The Court of International Trade dismissed a case brought by the U.S. government seeking the collection of over $5.7 million in unpaid duties from Katana Racing on passenger vehicle and light truck tires from China. In a March 28 opinion, Judge Thomas Aquilino granted Katana's motion to dismiss based on an expired statute of limitations. The judge ruled that Katana was allowed to revoke an earlier statute of limitations waiver and concluded that without the waiver, any action by CBP is barred by the passage of time (United States v. Katana Racing Inc., d/b/a Wheel & Tire Distributors, CIT #19-00125).
The Supreme Court of the U.S. declined to take up a key case over the president's power under the Section 232 national security tariff statute. Rejecting a petition from importer Transpacific Steel and several other companies, SCOTUS in effect upheld a U.S. Court of Appeals for the Federal Circuit decision that said that the president can increase tariffs under Section 232 beyond procedural time limits.
The following lawsuits were recently filed at the Court of International Trade:
A host of complaints by Victoria's Secret and One Step Up at the Court of International Trade have been reassigned from Judge Thomas Aquilino to Judge Timothy Stanceu.

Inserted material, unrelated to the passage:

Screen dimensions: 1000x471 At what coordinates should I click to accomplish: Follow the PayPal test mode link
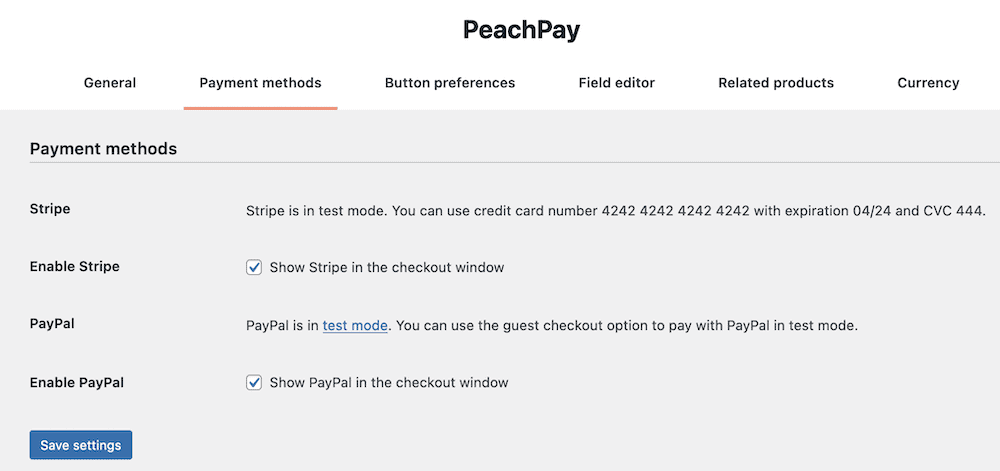click(x=355, y=326)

The complaints concern the proper classification of women's garments over a series of entries between 2002 and 2008 (see 2203140036) and ask CIT to direct CBP to reliquidate the entries and refund the excess duties collected, with interest.
The Court of International Trade denied pig farrowing crate importer Ikadan System USA's motion for an extension of time to file its monition for judgment but stayed the case until the court sorts through the importer's motion to supplement the record. Ikadan requested the extension since it found out that certain items weren't in the administrative record. Instead of extending the briefing schedule as the plaintiff requested, Judge Leo Gordon stayed the briefing in the case until the matter is sorted out. In response, the U.S. filed a motion stating its lack of opposition to Ikadan's bid to supplement the record despite not conferring with the Justice Department. Ikadan then filed a confidential brief giving the court the missing information (Ikadan System USA v. U.S., CIT #21-00592).
The Commerce Department's decision to find that the South Korean government provided electricity below cost for certain tariff classes but still say that electricity provision conferred a non-measurable benefit is illegal, U.S. steel company Nucor Corporation said in a March 25 complaint at the Court of International Trade (Nucor Corporation v. United States, CIT #22-00070).
A recent U.S. Court of Appeals for the Federal Circuit ruling is "bears directly on, and fully supports" plaintiffs Wilmar Trading's, Wilmar Bioenergi Indonesia's and Wilmar Oleo North America's arguments in an antidumping duty case over whether a particular market situation exists, the plaintiffs said in a March 21 notice of supplemental authority at the Court of International Trade. The opinion, Nexteel Co. v. U.S., set up a bright line rule over how Commerce can use its PMS authority that cuts against the PMS determination made by Commerce in the antidumping duty matter contested by the plaintiffs, the notice said (Wilmar Trading PTE v. United States, CIT Consol. #18-00121).
German exporter BGH Edestahl Siegen's claim that its higher costs preempt any countervailability findings don't comport with U.S. countervailing duty law, U.S. manufacturer Ellwood City Forge said in a March 22 brief at the Court of International Trade. Filing a motion for judgment, Ellwood said CVD statute and the Commerce Department's regulations don't dismiss subsidy programs that alleviate high costs that may be high due to government policies themselves (BGH Edestahl Siegen v. U.S., CIT #21-00080).